Freddie Mac says fixed mortgage interest rates edged lower this week after last week’s slight upswing.
After a slight increase last week, fixed rate mortgage (FRM) mortgage interest rates edged lower for the week ending March 1, 2012. They remain near their 60-year lows, according to Freddie Mac’s Primary Mortgage Market Survey (PMMS).
Thirty-year fixed mortgage interest rates saw the biggest change week-over-week.
Frank Nothaft, vice president and chief economist at Freddie Mac, believes the combination of low home values and mortgage interest rates will further stimulate the housing market:
“Fixed mortgage rates bottomed out in January and February of this year which is helping spur the housing market.

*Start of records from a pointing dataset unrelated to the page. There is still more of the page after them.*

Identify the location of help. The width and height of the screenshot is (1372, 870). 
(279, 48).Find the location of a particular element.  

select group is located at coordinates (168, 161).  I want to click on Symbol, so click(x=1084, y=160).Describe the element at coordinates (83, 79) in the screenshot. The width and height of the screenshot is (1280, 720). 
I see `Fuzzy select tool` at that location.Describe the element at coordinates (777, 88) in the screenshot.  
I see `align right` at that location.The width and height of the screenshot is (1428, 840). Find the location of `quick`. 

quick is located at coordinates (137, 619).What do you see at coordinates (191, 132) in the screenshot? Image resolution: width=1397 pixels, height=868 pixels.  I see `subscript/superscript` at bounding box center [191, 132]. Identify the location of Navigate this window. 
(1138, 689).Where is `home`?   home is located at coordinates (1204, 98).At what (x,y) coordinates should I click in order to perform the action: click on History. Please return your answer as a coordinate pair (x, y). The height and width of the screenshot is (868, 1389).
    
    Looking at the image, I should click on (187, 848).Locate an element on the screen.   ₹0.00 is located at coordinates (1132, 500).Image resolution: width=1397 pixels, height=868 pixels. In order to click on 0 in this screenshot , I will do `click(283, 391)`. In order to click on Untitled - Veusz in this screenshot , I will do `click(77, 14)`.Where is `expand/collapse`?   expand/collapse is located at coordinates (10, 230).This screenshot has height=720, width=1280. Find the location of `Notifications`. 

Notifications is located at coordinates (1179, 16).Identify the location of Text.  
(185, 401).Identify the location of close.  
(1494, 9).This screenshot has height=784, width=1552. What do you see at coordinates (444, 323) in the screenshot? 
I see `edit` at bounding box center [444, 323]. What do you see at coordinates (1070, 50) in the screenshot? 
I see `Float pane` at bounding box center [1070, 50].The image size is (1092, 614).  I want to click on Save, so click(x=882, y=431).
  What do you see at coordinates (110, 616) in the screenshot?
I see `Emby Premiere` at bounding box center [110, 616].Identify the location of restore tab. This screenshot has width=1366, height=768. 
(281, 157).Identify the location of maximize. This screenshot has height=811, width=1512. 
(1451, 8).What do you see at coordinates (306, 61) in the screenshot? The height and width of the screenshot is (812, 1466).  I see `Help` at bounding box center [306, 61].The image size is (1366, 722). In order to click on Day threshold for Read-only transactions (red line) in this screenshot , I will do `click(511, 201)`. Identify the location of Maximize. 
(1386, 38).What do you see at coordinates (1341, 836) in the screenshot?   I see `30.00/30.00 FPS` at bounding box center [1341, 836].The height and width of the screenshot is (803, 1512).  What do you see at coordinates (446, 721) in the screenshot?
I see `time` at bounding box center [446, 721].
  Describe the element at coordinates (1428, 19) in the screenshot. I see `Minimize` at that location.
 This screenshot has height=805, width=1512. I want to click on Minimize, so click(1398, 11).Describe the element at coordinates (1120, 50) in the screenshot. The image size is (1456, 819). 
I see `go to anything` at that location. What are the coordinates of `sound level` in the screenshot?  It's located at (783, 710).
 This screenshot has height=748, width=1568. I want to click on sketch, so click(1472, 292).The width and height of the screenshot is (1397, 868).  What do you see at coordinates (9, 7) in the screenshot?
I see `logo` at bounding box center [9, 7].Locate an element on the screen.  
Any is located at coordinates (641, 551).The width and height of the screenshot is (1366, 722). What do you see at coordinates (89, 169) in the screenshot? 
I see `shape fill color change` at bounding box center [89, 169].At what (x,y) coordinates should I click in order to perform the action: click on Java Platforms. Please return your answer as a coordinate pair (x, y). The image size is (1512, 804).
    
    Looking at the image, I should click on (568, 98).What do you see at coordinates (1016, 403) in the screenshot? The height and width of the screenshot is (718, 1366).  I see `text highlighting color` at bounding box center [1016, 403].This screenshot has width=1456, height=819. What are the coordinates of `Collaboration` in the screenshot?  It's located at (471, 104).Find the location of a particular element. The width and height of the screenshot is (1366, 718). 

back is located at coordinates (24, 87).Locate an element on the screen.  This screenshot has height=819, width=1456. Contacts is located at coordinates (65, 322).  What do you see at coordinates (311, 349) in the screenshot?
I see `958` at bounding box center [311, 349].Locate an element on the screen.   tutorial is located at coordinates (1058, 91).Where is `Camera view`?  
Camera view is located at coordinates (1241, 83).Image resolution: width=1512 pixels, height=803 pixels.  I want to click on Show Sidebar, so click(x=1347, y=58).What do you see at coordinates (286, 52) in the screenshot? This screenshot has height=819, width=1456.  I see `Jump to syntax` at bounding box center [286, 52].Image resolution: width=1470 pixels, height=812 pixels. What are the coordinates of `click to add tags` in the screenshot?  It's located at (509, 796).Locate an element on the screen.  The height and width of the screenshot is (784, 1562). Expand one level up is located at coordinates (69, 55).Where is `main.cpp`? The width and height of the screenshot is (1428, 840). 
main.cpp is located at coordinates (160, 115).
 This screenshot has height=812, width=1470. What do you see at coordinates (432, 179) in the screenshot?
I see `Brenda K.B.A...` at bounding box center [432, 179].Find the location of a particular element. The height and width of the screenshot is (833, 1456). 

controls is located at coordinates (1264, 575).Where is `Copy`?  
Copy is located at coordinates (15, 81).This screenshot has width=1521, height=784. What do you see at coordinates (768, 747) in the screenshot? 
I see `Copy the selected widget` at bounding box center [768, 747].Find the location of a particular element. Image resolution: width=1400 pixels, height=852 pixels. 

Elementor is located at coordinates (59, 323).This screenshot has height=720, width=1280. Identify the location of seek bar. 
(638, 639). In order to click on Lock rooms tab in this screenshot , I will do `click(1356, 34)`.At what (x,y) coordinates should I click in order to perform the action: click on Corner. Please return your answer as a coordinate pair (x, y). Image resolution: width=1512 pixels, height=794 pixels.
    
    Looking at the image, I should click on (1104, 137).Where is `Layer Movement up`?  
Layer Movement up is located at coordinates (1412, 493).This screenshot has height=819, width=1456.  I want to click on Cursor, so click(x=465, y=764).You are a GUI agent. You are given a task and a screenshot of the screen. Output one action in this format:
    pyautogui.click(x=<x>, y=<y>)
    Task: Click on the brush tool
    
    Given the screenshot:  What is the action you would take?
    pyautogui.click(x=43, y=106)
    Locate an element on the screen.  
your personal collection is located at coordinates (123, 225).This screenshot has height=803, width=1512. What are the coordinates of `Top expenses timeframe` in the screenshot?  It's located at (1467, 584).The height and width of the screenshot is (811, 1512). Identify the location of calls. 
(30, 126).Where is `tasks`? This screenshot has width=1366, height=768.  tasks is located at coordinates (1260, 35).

For instance, pending existing home sales rose in January to its strongest pace since April 2010 and sales figures for December saw upward revisions,” Nothaft said in a press release Thursday.
“In addition,” Nothaft wrote, “the Federal Reserve noted in its February 29th regional economic review (or Beige Book) that residential real estate activity increased modestly in most of its Districts over the course of January and early February, with several reports of increased home sales.”
Interest rates for the week are as follows:
- Thirty-year FRMs averaged 3.90 percent, down from last week when they averaged 3.95 percent. At the same time last year, 30-year FRM mortgage interest rates averaged 4.87 percent.
- The mortgage interest rates for a 15-year FRM averaged 3.17 percent, down slightly from last week’s average of 3.19 percent. One year ago, the 15-year FRM averaged 4.15 percent.
- Five-year Treasury-indexed hybrid adjustable-rate mortgage (ARM) rates saw a slight increase, up to 2.83 percent from last week’s average of 2.80 percent. Last year at the same time, a five-year ARM averaged 3.72 percent.
- One-year treasury-indexed ARM mortgage interest rates averaged 2.72 percent this week, up from last week when it averaged 2.73 percent. At this time last year, the 1-year ARM averaged 3.23 percent.
Despite fixed mortgage interest rates hovering near their 60-year lows, consumers are wary of the vulnerable housing market. Until would-be homebuyers feel the market has stabilized, it’s unlikely we’ll see a massive upswing in home sales – no matter how low the mortgage interest rates.